:: Exercise instructions ::
Answer these questions about the text below on confidence across the senses:
1. What does the experiment set against one another?
2. If the common mapping assumption is correct, what should confidence track, and how?
3. What two cases does the last sentence give for when decisions are compared?

:: Selection ::
--- BEGIN ---
By pitting the two senses against one another in the fairest conditions possible over a range of ambiguous and clear-cut cases, this experiment could make a distinction between possible types of modality-related biases, sketched in Fig. 2c. If the common mapping assumption is correct, confidence should track perceived stimulus ambiguity in the same way across modalities. Alternatively, greater confidence might be placed in one or other modality overall, or, selectively, greater confidence in one or other modality under situations of certainty or uncertainty, suggesting a need to qualify the idea of a similar mapping. This in turns has broader implications for the generalization of common currency accounts, and whether confidence is assessed according to a similar and consistent metric across modalities, either when the decisions are compared immediately at the time of performance, or more generally for later purposes.
--- END ---
:: Dataset rows ::
--- BEGIN ---
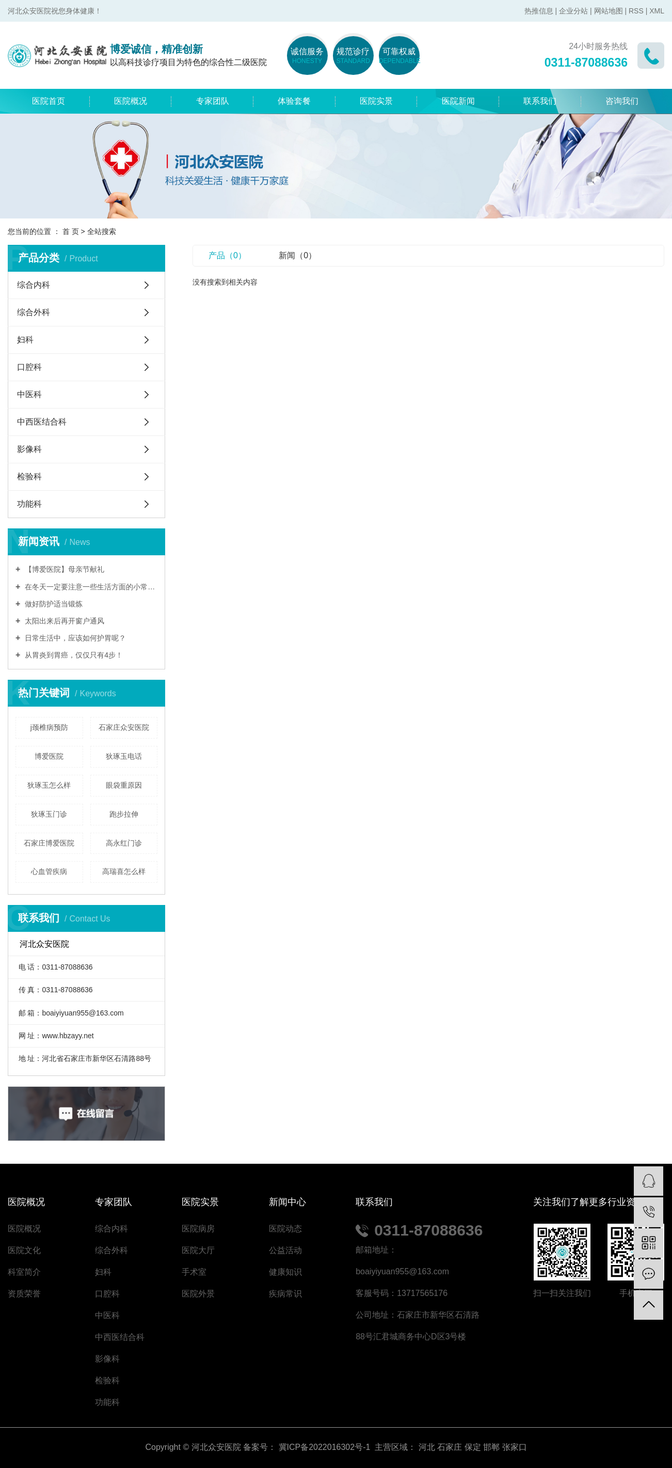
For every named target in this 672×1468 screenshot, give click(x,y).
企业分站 (573, 11)
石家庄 (449, 1447)
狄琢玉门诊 (49, 814)
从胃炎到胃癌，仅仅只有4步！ (73, 655)
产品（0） (227, 255)
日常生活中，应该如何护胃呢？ (74, 638)
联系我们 (539, 101)
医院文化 (24, 1250)
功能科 (29, 503)
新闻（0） (297, 255)
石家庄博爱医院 (49, 843)
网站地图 (608, 11)
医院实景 (376, 101)
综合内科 (33, 284)
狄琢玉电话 (124, 756)
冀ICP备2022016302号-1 (325, 1447)
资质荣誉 (24, 1293)
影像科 (29, 449)
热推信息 (538, 11)
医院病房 (198, 1228)
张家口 (514, 1447)
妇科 (25, 339)
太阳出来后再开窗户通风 (63, 621)
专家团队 (212, 101)
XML (656, 11)
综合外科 (33, 312)
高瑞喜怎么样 (124, 871)
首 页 (70, 231)
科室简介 (24, 1272)
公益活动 (285, 1250)
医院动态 (285, 1228)
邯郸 (491, 1447)
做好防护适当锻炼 (53, 604)
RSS (636, 11)
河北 (427, 1447)
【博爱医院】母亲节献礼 (63, 569)
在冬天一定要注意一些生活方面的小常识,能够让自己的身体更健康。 (90, 587)
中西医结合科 (42, 421)
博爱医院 (49, 756)
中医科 (29, 394)
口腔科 (29, 367)
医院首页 (48, 101)
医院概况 (130, 101)
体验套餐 (294, 101)
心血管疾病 (49, 871)
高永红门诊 (124, 843)
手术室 (194, 1272)
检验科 (29, 476)
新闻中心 (287, 1202)
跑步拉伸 (123, 814)
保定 (473, 1447)
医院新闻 (458, 101)
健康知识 (285, 1272)
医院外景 (198, 1293)
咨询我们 (621, 101)
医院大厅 (198, 1250)
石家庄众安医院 (124, 727)
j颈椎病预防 (49, 727)
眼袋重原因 (124, 785)
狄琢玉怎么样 (49, 785)
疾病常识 (285, 1293)
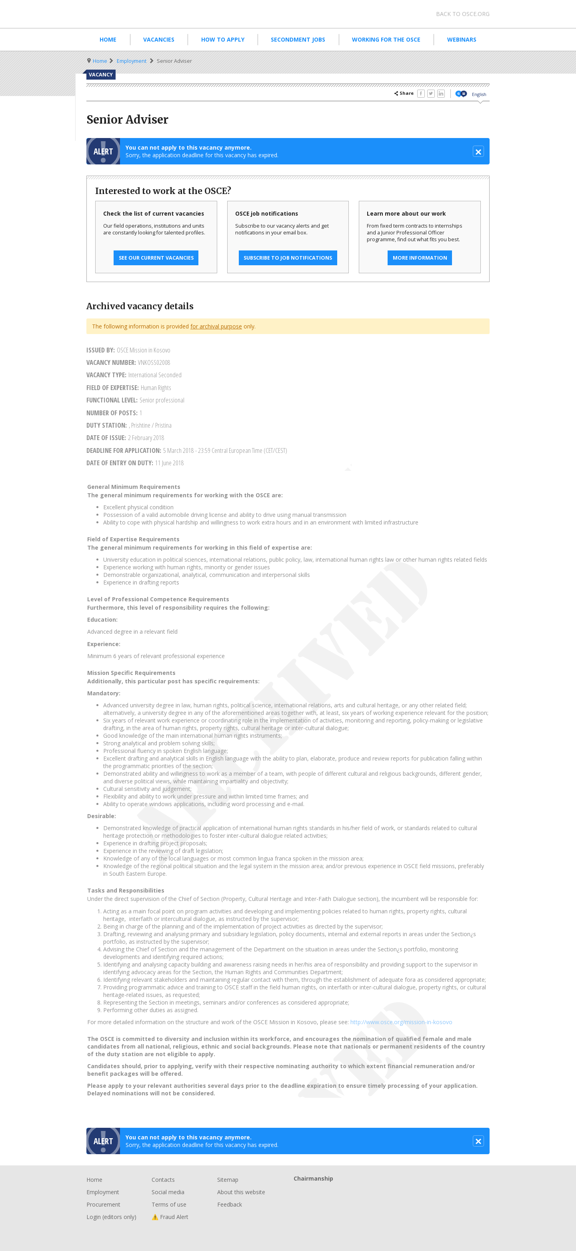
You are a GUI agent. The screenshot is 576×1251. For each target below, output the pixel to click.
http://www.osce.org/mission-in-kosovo (401, 1022)
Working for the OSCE (386, 39)
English (479, 94)
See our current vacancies (156, 257)
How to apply (222, 39)
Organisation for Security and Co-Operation (148, 14)
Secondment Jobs (298, 39)
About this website (241, 1192)
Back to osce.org (463, 14)
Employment (131, 61)
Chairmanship (392, 1191)
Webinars (461, 39)
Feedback (229, 1204)
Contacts (163, 1179)
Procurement (103, 1204)
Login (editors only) (111, 1217)
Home (108, 39)
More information (420, 257)
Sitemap (227, 1179)
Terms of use (169, 1204)
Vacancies (158, 39)
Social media (168, 1192)
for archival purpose (216, 326)
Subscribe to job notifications (288, 257)
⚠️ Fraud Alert (170, 1217)
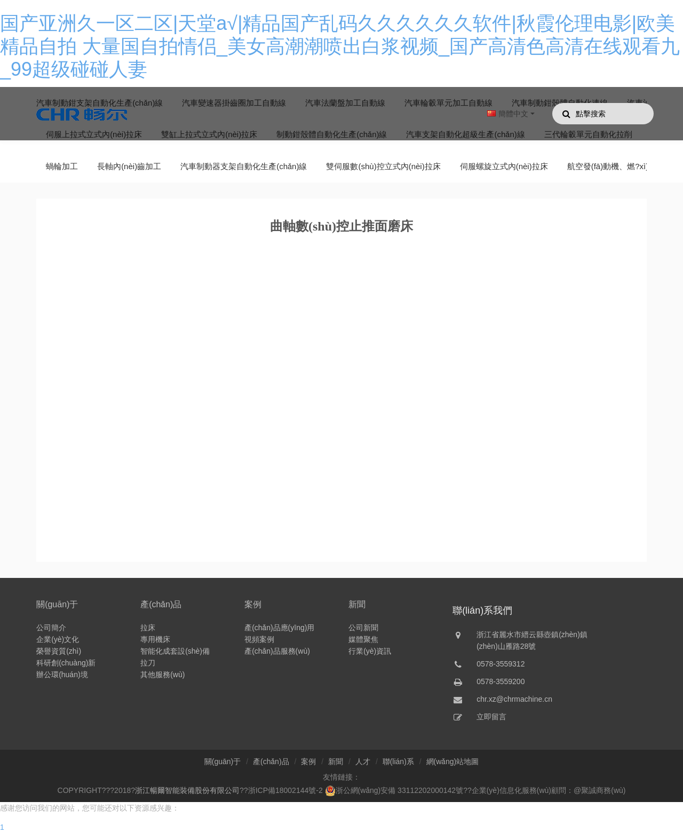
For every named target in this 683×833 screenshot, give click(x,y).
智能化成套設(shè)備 (175, 651)
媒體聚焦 (363, 639)
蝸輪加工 (62, 166)
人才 (362, 761)
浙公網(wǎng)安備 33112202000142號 (394, 790)
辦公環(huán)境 (62, 674)
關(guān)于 (57, 604)
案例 (252, 604)
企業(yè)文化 (57, 639)
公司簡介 (51, 627)
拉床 (147, 627)
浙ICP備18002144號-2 (285, 790)
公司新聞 (363, 627)
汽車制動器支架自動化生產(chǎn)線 (243, 166)
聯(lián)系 (398, 761)
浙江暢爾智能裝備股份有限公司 (187, 790)
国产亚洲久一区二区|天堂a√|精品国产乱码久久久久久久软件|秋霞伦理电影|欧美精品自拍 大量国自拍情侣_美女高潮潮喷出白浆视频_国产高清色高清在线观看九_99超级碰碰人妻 (340, 46)
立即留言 (491, 716)
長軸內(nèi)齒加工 (129, 166)
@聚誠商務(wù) (599, 790)
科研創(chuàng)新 (66, 663)
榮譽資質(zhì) (58, 651)
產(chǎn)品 (160, 604)
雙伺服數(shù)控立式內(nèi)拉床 (383, 166)
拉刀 (147, 663)
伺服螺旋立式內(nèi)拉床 (504, 166)
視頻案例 (259, 639)
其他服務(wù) (162, 674)
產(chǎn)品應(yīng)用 (279, 627)
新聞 (357, 604)
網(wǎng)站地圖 (452, 761)
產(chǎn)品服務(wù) (277, 651)
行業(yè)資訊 (369, 651)
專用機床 (155, 639)
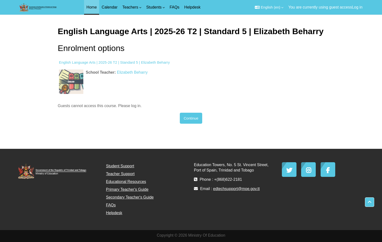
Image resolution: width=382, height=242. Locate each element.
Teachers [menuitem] (130, 7)
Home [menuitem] (91, 7)
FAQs (111, 205)
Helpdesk (114, 213)
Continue (191, 118)
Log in (357, 7)
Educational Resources (126, 182)
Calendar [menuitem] (109, 7)
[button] (269, 7)
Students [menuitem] (154, 7)
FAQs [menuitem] (174, 7)
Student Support (120, 166)
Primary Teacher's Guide (127, 189)
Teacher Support (120, 174)
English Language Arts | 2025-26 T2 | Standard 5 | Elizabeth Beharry (114, 62)
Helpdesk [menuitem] (192, 7)
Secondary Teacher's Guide (130, 197)
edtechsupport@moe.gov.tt (236, 189)
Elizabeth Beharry (132, 72)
--- END ---
:: Full output ::
1. The two senses, in the fairest conditions possible, over a range of ambiguous and clear-cut cases.
2. Perceived stimulus ambiguity, in the same way across modalities.
3. When they are compared immediately at the time of performance, or more generally for later purposes.